Freital: Wie viele Polizisten waren Informanten der rechten Terror-Gruppe?

Patrick F., mutmaßlicher Rädelsführer, soll 
Informationen von Polizisten bekommen haben.
Patrick F., mutmaßlicher Rädelsführer, soll Informationen von Polizisten bekommen haben.  © Ove Landgraf

Dresden - Wie viele Polizisten haben der rechtsextremen „Gruppe Freital“ Informationen zugespielt? Mittlerweile richtet sich das Ermittlungsverfahren gegen drei Polizisten!

Zudem gibt es ein weiteres Verfahren - noch gegen unbekannt.

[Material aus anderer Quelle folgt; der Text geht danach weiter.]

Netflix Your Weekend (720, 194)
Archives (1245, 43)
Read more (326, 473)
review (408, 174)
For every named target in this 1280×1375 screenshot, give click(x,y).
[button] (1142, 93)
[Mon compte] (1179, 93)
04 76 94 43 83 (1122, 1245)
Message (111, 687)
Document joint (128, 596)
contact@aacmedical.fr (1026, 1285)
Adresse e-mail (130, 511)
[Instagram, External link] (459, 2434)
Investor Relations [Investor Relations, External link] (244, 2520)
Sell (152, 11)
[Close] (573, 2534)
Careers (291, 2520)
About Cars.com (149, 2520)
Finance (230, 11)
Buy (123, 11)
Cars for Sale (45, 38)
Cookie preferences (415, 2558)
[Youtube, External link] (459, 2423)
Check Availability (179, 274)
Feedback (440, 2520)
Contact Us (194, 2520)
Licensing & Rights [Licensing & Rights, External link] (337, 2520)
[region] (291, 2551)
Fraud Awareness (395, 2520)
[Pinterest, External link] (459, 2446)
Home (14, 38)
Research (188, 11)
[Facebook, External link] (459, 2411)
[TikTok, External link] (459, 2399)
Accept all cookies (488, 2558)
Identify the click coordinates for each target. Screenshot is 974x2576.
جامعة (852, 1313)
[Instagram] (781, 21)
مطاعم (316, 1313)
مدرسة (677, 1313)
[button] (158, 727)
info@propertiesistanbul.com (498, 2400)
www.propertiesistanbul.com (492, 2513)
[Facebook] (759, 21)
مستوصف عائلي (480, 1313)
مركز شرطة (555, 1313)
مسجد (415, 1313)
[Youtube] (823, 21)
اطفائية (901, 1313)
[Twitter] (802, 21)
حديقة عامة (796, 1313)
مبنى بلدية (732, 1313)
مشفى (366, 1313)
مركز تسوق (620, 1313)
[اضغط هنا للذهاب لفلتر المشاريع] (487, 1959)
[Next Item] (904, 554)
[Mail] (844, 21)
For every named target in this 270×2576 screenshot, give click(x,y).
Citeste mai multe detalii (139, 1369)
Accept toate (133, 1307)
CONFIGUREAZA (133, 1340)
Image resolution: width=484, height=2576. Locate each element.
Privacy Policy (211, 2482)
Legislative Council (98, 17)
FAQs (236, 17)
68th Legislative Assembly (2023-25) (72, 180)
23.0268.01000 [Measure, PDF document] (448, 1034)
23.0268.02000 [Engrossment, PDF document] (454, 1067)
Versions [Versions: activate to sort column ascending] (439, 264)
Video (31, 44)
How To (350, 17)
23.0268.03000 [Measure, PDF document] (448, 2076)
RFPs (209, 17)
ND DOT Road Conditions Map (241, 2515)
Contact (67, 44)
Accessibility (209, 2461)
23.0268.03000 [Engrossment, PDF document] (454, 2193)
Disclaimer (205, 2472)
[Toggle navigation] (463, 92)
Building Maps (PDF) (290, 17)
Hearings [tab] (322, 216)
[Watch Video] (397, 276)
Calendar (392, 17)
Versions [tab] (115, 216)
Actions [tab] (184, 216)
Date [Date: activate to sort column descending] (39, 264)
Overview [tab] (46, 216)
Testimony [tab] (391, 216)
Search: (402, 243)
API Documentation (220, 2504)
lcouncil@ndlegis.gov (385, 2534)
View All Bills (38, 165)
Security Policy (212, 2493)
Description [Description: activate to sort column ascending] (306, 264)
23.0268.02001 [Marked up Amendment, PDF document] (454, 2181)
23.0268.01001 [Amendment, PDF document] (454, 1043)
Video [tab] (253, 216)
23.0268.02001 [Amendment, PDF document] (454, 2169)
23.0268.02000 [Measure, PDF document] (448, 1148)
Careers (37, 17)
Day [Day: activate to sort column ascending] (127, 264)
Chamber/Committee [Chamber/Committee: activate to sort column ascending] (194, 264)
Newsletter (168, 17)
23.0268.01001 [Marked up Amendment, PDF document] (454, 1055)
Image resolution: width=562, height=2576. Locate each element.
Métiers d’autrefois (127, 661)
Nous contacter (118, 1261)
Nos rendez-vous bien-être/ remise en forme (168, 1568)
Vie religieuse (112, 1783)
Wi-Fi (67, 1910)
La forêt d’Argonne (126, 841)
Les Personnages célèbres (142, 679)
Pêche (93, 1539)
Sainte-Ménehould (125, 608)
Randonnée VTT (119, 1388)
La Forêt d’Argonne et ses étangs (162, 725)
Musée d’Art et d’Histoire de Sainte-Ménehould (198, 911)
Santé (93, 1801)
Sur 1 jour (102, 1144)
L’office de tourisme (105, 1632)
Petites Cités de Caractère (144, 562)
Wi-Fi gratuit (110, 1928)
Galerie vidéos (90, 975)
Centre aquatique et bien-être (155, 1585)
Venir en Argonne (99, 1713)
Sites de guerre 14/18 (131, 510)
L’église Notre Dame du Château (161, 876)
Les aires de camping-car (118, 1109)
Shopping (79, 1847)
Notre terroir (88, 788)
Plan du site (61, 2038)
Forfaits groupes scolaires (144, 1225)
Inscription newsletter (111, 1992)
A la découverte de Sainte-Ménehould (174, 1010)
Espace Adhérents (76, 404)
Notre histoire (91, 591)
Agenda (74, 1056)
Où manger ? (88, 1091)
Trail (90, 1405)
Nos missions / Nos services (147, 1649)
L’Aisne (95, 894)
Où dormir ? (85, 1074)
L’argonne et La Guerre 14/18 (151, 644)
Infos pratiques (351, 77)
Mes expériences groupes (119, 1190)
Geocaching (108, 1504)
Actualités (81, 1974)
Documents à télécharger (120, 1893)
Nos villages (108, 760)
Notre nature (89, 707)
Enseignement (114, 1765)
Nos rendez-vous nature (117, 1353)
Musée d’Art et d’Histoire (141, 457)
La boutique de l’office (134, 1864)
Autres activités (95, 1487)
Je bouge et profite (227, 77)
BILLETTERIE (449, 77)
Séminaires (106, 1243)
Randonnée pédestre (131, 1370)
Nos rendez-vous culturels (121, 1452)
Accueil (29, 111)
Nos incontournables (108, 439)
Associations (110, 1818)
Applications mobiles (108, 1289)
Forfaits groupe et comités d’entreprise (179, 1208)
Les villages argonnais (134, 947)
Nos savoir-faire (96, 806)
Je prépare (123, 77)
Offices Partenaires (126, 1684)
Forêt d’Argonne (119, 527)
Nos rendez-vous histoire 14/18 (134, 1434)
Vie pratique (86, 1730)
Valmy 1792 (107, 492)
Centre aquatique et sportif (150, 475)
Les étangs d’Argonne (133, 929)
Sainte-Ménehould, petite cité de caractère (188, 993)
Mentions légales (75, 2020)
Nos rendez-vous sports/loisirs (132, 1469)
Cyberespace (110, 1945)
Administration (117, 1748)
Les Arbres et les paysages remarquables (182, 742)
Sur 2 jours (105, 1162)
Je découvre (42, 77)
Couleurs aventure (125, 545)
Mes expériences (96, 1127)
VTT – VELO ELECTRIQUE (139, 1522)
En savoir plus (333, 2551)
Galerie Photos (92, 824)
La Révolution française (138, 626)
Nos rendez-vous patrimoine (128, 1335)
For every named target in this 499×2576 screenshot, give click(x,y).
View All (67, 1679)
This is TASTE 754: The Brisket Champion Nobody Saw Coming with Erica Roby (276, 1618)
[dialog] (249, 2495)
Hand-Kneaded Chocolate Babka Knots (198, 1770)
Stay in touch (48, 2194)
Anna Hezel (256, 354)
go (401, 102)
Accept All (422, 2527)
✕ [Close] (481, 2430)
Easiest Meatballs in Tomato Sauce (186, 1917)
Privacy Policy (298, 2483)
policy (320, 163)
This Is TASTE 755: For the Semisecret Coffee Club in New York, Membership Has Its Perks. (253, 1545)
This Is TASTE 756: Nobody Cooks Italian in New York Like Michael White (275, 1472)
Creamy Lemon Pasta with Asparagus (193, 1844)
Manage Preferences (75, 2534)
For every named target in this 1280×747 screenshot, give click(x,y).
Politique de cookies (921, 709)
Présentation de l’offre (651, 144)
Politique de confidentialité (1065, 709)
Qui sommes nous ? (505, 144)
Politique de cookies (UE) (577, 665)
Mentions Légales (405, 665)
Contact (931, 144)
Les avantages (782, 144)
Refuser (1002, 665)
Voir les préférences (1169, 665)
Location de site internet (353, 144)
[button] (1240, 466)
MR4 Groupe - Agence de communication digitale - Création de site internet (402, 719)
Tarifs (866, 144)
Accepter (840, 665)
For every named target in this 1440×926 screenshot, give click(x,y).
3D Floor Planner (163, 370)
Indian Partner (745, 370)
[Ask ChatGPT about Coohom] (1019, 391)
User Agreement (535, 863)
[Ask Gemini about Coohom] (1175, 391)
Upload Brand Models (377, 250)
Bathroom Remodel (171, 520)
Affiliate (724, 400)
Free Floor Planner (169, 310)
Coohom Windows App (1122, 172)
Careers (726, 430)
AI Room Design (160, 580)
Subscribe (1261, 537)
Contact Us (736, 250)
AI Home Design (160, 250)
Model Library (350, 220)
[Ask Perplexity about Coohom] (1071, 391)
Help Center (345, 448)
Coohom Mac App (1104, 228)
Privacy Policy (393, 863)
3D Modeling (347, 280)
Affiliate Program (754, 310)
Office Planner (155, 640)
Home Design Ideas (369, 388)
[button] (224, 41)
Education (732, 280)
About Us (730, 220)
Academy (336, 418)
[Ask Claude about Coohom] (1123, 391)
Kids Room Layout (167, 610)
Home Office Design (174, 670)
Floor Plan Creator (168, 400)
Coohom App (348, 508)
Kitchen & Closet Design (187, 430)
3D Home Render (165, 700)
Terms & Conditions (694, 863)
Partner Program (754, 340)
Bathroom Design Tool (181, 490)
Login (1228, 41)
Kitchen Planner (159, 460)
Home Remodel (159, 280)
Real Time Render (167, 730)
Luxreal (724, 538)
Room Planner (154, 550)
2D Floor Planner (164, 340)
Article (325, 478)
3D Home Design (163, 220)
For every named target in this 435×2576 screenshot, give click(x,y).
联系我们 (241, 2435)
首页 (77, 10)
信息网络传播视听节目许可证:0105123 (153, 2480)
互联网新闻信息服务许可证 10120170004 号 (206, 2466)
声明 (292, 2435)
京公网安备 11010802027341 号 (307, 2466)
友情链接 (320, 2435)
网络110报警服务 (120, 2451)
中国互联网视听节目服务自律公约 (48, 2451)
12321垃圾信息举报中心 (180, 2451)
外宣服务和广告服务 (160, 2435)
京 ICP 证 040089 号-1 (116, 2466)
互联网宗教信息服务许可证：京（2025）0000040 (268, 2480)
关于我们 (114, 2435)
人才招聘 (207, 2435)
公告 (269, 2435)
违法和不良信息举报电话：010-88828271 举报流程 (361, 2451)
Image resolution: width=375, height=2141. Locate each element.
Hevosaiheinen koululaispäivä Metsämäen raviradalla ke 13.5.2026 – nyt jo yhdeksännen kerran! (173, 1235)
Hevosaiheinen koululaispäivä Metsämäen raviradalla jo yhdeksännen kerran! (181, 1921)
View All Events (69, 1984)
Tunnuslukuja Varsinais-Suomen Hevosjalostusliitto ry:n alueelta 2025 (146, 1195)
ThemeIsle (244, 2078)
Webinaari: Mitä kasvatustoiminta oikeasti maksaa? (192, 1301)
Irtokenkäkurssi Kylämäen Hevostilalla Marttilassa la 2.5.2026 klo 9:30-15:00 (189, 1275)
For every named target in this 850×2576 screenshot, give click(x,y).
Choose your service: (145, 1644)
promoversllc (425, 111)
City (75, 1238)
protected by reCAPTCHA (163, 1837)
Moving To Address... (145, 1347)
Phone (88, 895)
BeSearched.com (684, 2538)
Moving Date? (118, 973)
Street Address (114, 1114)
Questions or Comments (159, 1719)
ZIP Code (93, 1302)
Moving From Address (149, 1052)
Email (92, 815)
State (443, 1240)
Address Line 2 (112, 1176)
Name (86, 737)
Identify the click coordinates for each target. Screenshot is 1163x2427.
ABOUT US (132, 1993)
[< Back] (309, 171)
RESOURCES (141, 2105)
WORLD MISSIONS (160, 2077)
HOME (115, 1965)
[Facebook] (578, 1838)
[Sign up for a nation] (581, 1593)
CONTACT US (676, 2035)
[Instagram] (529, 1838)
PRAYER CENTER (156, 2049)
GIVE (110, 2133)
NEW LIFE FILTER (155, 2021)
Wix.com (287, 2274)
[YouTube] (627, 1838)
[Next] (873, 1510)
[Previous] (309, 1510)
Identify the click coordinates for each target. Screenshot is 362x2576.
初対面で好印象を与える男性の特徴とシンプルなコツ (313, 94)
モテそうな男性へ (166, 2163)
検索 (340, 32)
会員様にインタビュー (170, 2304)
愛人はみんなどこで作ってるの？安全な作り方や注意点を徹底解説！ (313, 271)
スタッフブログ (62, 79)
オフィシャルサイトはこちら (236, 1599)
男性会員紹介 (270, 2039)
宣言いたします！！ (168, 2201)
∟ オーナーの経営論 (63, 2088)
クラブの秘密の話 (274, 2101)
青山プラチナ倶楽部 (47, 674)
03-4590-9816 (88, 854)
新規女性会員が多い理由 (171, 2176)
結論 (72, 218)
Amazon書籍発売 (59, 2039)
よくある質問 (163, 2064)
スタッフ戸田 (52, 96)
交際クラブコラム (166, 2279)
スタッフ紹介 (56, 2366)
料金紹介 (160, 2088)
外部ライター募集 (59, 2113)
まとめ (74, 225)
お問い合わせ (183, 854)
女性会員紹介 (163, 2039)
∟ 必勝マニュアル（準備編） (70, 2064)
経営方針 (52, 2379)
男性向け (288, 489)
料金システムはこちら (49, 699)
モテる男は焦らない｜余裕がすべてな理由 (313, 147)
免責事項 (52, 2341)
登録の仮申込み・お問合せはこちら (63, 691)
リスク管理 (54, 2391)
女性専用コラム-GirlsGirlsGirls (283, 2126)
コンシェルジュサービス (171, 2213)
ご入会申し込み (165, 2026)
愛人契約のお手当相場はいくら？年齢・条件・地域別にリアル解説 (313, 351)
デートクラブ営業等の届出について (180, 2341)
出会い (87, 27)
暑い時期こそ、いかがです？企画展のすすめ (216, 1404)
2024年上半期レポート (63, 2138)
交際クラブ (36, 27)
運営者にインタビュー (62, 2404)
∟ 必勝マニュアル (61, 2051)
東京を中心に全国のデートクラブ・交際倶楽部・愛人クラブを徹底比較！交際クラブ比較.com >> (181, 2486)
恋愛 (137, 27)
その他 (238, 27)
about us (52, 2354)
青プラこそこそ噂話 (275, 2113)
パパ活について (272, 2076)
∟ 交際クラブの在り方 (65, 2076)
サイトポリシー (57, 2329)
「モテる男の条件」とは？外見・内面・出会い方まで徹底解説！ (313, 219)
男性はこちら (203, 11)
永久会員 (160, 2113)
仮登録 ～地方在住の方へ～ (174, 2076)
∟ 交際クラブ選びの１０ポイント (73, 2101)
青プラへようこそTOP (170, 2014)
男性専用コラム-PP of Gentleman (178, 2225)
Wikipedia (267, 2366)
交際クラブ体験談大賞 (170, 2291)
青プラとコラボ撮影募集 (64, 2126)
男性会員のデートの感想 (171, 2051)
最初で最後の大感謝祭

Kurz vor Weihnachten hatte Justizminister Sebastian Gemkow (38, CDU) im Landtag noch von zwei Beamten gesprochen. Doch in einer Stellungnahme für den Landtag gab Innenminister Markus Ulbig (52, CDU) nun bekannt, dass „mittlerweile“ gegen drei Beamte ermittelt wird.

Dem nicht genug: Am 14. Dezember leitete das Operative Abwehrzentrum (OAZ) ein weiteres Ermittlungsverfahren gegen unbekannt ein! Begründung: Man habe an diesem Tag vom Bundeskriminalamt erfahren, dass sich aus einer Vernehmung weitere Anhaltspunkte für eine mögliche Weitergabe von Infos an die „Gruppe Freital“ ergeben hätten.

Am 21. Dezember leitete die Staatsanwaltschaft Dresden ein entsprechendes Ermittlungsverfahren gegen unbekannt ein. „Die Ermittlungen sind noch nicht abgeschlossen“, so Oberstaatsanwalt Claus Bogner (56) zu TAG24.

Unterdessen müssen sich acht Mitglieder der „Gruppe Freital“ ab 7. März vor Gericht verantworten. Bis Ende September sind mehr als 60 Verhandlungstage angesetzt. Vorsitzender Richter ist nach TAG24-Informationen Thomas Fresemann (50).

Den sieben Männern und einer Frau wird neben der Bildung einer terroristischen Vereinigung u.a. auch versuchter Mord, gefährliche Körperverletzung und die Herbeiführung von Sprengstoffexplosionen vorgeworfen.